The major improvements can be found in the back-end of the machine which is now wider and deeper. Sunny Cove can now allocate up to five µOPs each cycle and send up to 10 µOPs for execution each cycle, an increase of 1.25x for both.
AVX-512
What’s new with Ice Lake U and Y specifically is the introduction of AVX-512 in this segment of the market (note that there is a single Cannon Lake chip that also features AVX-512 but has never made it to mass production). The AVX-512 implementation in mobile Ice Lake chips is optimized for the power levels available on a laptop. In other words, the implementation here differs from the one found in the Ice Lake server parts. On those parts, you can do one 512-bit or two 256-bits FMA operations.
Caches
The level 1 data cache on Sunny Cove has grown to 48 KiB. This is the first time Intel has increased the L1 cache in over a decade. Sunny Cove also doubled the second level cache from 256 KiB to 512 KiB. Along with this Intel also increased the TLB sizes. The previously shared 4K and 2M/4M L2 TLB has been split up into a 4K L2 page table and a 2M/4M table.

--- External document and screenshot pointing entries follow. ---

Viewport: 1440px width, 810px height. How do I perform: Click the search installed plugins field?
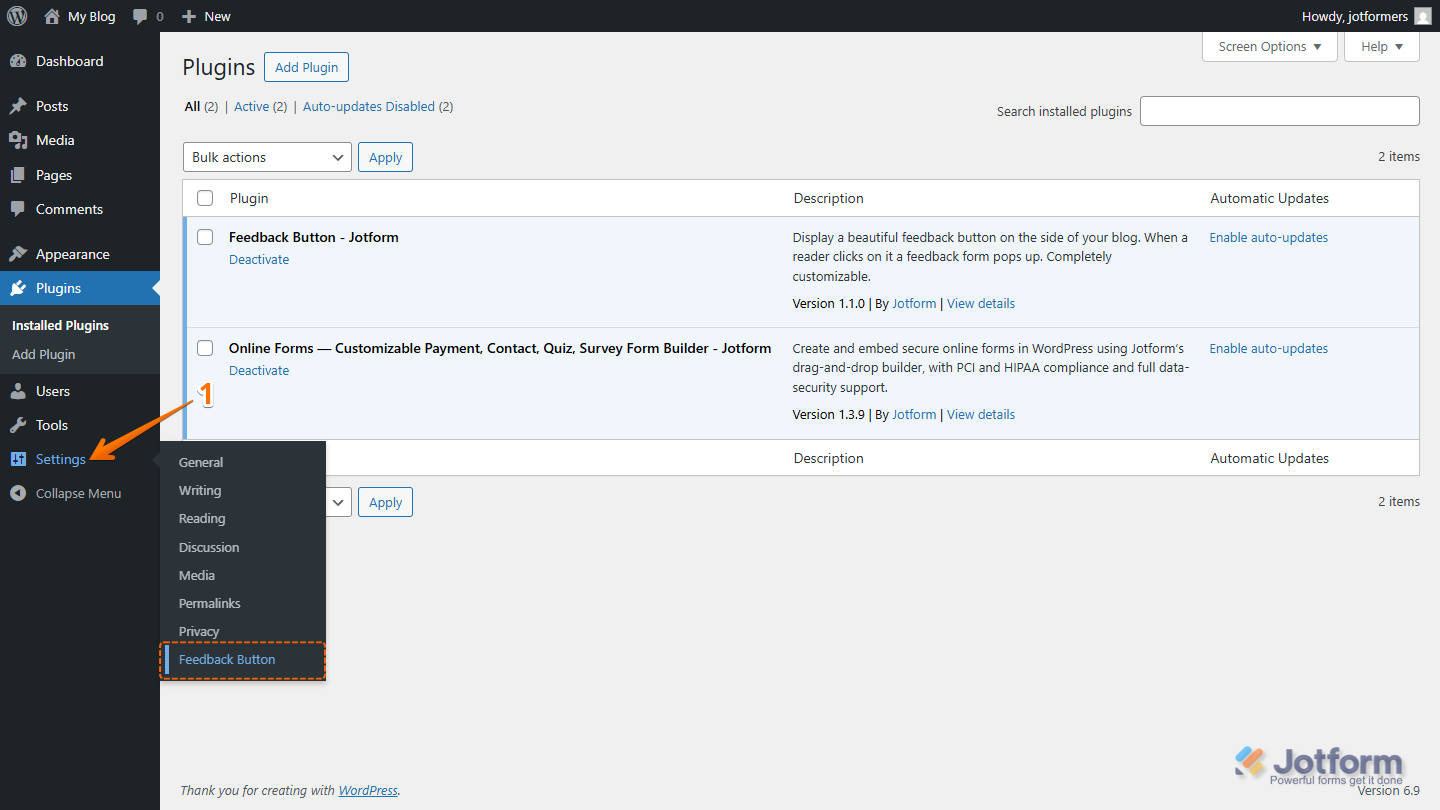pos(1280,110)
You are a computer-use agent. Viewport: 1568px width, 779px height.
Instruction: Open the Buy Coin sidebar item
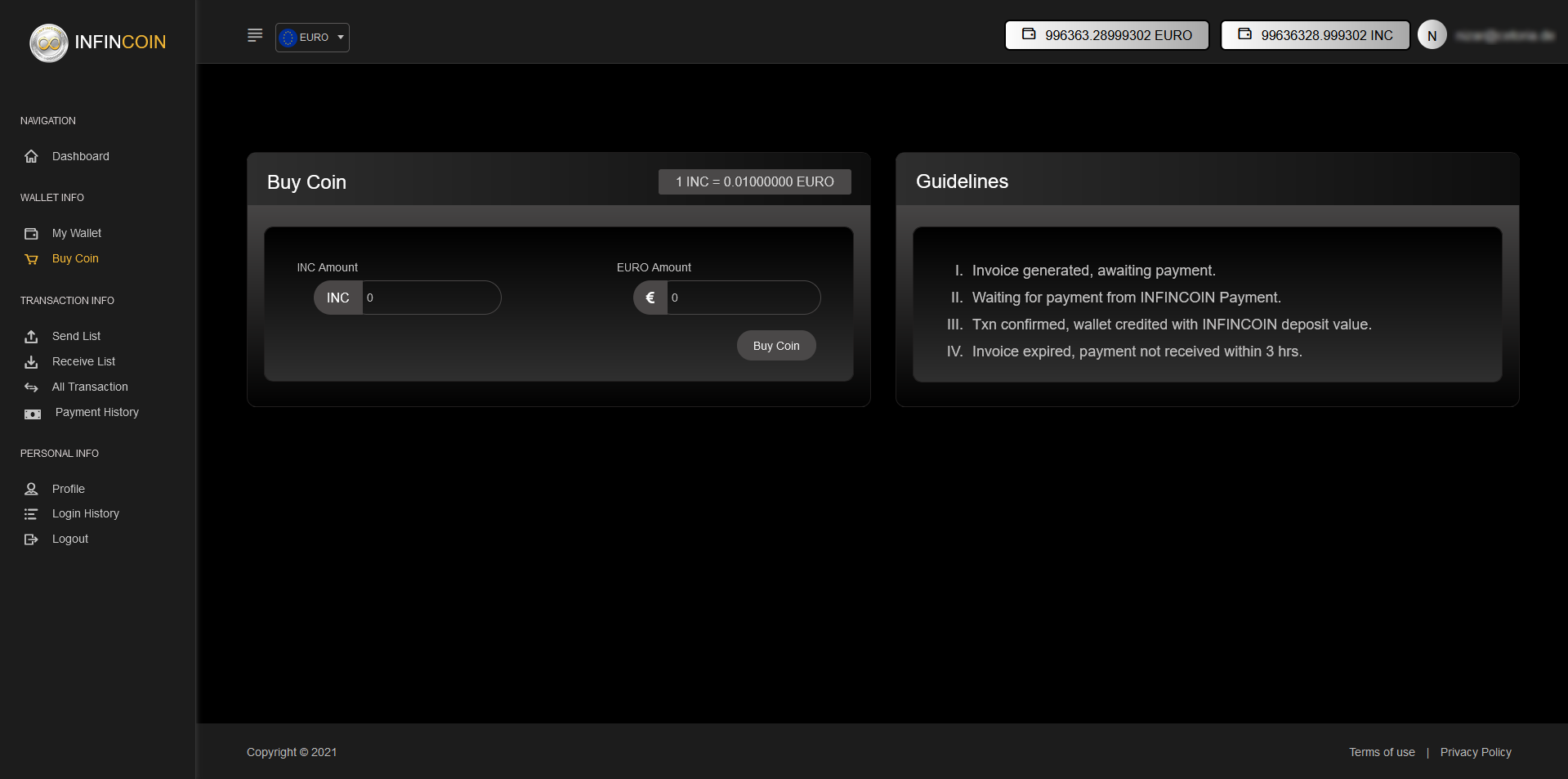click(x=75, y=258)
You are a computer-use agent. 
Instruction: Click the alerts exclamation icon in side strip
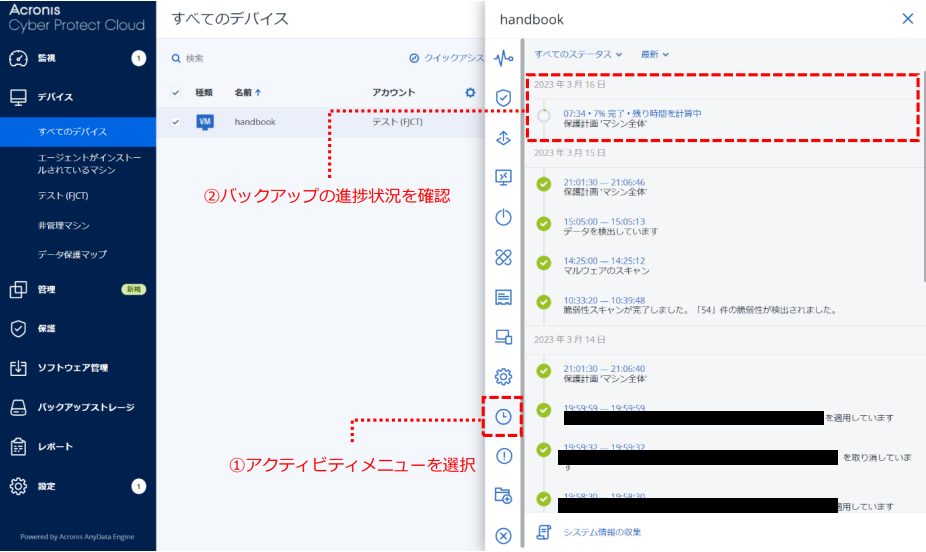(x=504, y=456)
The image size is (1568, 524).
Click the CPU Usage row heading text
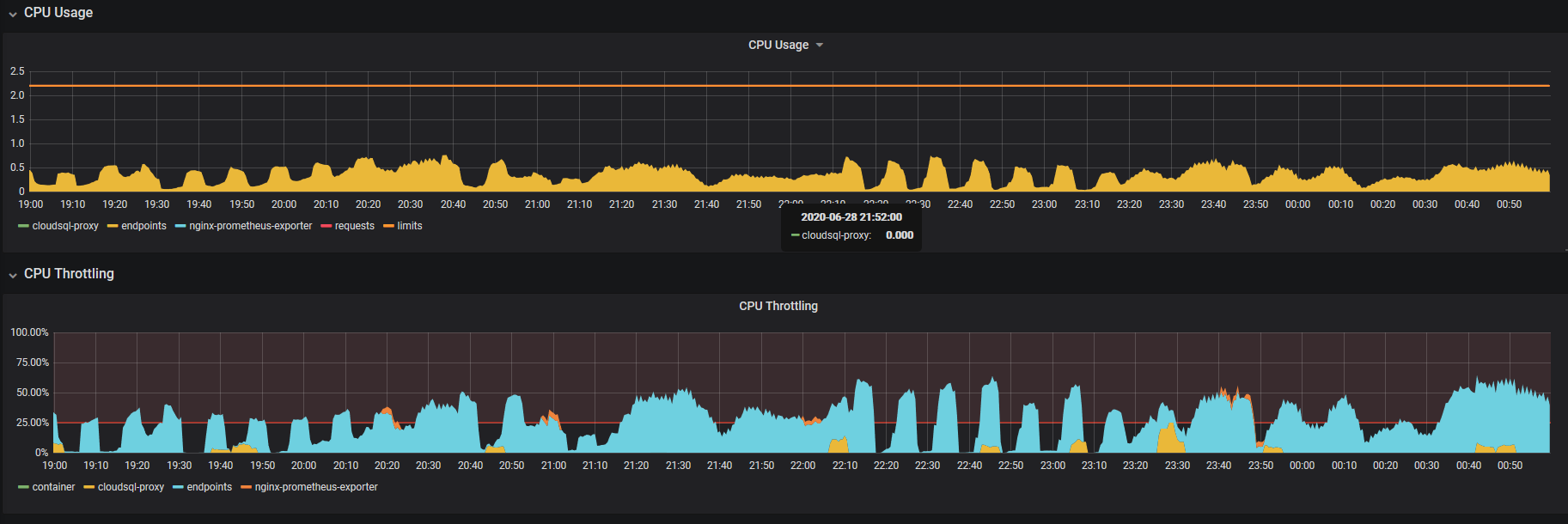coord(58,13)
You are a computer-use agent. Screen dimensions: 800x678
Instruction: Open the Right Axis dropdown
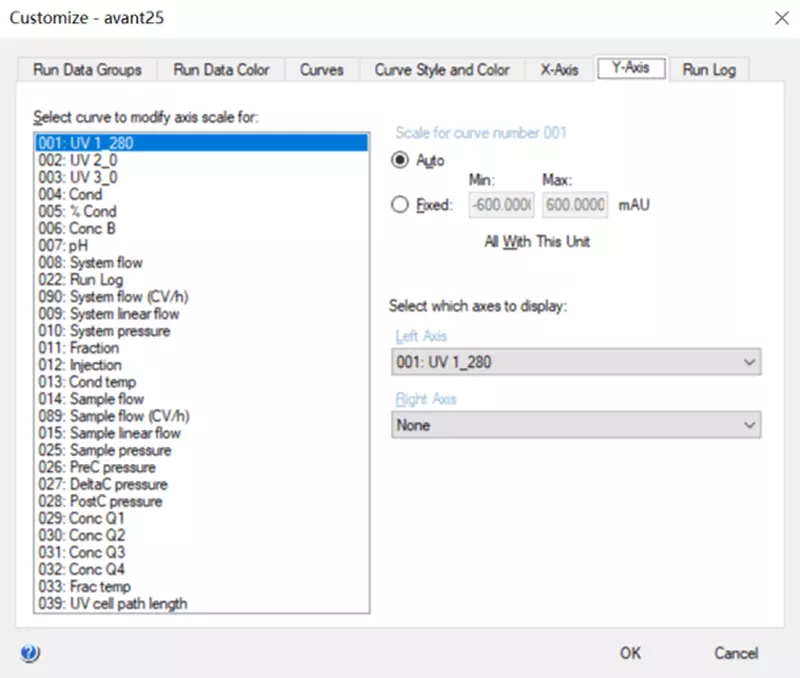pos(575,425)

Intel Microarchitecture Cache Comparison | |||
---|---|---|---|
Component | Haswell | Skylake | Sunny Cove |
L1D Cache | 32 KiB | 32 KiB | 48 KiB |
L2 Cache | 256 KiB | 256 KiB | 512 KiB |
L2 TLB | 1024 | 1536 16 (1G) |
2048 (4K) 1024 (2M/4M) 1024 (1G) |
µOP Cache | 1.5K µOPs | 1.5K µOPs | 2.25K µOPs |
OoO Window
Sunny Cove overhauled the core microarchitecture in order to extract significantly more single-thread performance for existing code. Intel increased the reorder buffer by over 50% from 224 entries in Skylake to 352 entries in Sunny Cove. Likewise, the amount of inflight loads and stores has been increased by over 50% to 200 memory operations inflight.
Intel Microarchitecture Cache Comparison | |||
---|---|---|---|
Component | Haswell | Skylake | Sunny Cove |
ROB | 192 | 224 | 352 |
In-flight loads | 72 | 72 | 128 |
In-flight stores | 42 | 56 | 72 |
IPC Claims
What do all of those changes amount to? For out-of-the-box performance, compared to the Skylake core, at the same frequency, same memory bandwidth, and same binaries, Intel is claiming an average of 18% increase across a range of proxy workloads such as SPEC 2006, SPEC 2017, SYSmark 2014 SE, WebXPRT, and Cinebench R15. “The last time we have had something in this range was during the Merom era,” Ronak, Intel Chief Core Architect, said. He added,
I have had some of you ask me, “can you actually push the IPC further anymore or are we running out of steam doing this?” And the answer is: No. And Sunny Cove is one example of this. The other microarchitectures we are working on back at home will go even beyond this. Sunny Cove is the foundation for our next wave of innovation.
Update: Our original story erroneously reported that Ice Lake supported one 512-bit AND a 256-bit FMA operation at once. It is actually one 512-bit OR 2 256-bit FMA operations at once. We apologize for the mistake.